During the Brexit debate, it was widely argued that the UK’s growing reputation as a viable technology leader would help to safeguard the nation’s economy in the event of a no-deal exit from the EU.
This argument was seemingly borne out last year, when the UK tech sector enjoyed a record-breaking 12 months from the perspective of investment. More specifically, investments in this market soared to £10.1 billion in 2019, representing a £3.1 billion increase on the previous years’ already impressive figures.
Interestingly, the UK received higher levels of investment than Germany and France combined during this period, and much was expected from 2020. But has the Covid-19 outbreak scuppered these plans, and what does the future look like for technology investment in the UK?

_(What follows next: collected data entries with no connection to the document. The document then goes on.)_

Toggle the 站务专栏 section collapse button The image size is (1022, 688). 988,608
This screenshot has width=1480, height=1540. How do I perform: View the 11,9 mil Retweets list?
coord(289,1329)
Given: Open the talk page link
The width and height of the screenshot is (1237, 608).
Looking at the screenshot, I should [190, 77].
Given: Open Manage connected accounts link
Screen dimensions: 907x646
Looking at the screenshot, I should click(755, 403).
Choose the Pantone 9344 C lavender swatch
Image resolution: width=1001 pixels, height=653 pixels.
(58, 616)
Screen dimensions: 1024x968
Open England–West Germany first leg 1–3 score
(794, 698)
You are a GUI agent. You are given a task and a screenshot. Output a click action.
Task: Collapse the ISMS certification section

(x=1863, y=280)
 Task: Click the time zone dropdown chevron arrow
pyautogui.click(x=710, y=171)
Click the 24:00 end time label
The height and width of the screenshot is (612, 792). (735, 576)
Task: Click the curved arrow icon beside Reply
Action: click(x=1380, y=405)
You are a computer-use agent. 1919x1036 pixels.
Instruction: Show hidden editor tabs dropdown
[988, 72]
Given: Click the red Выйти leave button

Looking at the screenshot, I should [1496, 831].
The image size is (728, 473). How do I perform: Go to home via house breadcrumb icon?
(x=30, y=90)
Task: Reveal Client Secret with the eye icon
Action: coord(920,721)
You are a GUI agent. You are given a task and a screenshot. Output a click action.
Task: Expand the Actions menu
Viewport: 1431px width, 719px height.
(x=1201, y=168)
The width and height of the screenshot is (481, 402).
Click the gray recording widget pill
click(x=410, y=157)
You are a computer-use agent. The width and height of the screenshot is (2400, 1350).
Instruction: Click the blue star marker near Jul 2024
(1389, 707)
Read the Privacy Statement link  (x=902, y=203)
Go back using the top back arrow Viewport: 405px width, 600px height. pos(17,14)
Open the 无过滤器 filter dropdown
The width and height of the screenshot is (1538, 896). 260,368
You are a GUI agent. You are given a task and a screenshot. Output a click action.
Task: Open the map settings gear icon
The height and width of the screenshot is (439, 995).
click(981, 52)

2020 Forecasts – What do we Know so Far?
According to the initial analysis of 2020, the Covid-19 outbreak has not adversely impacted on the amount invested into the UK’s tech sector during the first quarter and beyond.
More specifically, recent analysis has found that the total level of investment into UK tech startups was up by a whopping 34% between March 23rd and April 27th. This represents a marked increase, and one that highlights the fact that some sectors have actually enjoyed surprising growth during the global pandemic.
Interestingly, however, the total number of deals completed fell by an even larger margin, with the cumulative 114 transactions down by 39% on the corresponding year’s figures. This confirms that while investors may be a little more selective about the firms and the industries that they invest in, they remain committed to making large and impactful cash injections where appropriate.
This also highlights the socio-economic impact of Covid-19, of course, with some sectors of the technology market having been directly hit. However, niches such as AI, cybersecurity and forex trading retain high levels of growth and popularity, while new startups in these areas were able to command £50.2 million in investment during the stated period.
Will This Investment Aid the UK Post-Covid 19?
As we’ve already said, the increased levels of investment over the course of the last 16 months has already provided far greater levels of optimism in relation to Brexit, and the same logic can also be applied to the coronavirus fallout.
More specifically, it appears as though London is strengthening its reputation as the capital of the global fintech market, while the over performance of the UK sector (especially in relation to leading EU economies like France and Germany) should help to drive inflated levels of growth during Q3 and Q4.
There’s also a sense that this increased rate of investment is likely to continue for the foreseeable future, particularly as some of the most successful deals are often struck during downturns. Such periods certainly provide greater access to talent and ideas, while certain companies may also be undervalued as a result of the burgeoning recession.
The only question that remains is whether the increased investment can translate into improved economic and currency performance, particularly over a sustained period of time.
The GBP certainly benefited from a broad stock market improvement following the investment boom in March and April, although many of these gains were eroded by wider pressures created by trading uncertainties and the BoE’s fiscal policy.
This offers at least some cause for optimism, although we’ll need to watch this space closely over the course of the next quarter and beyond.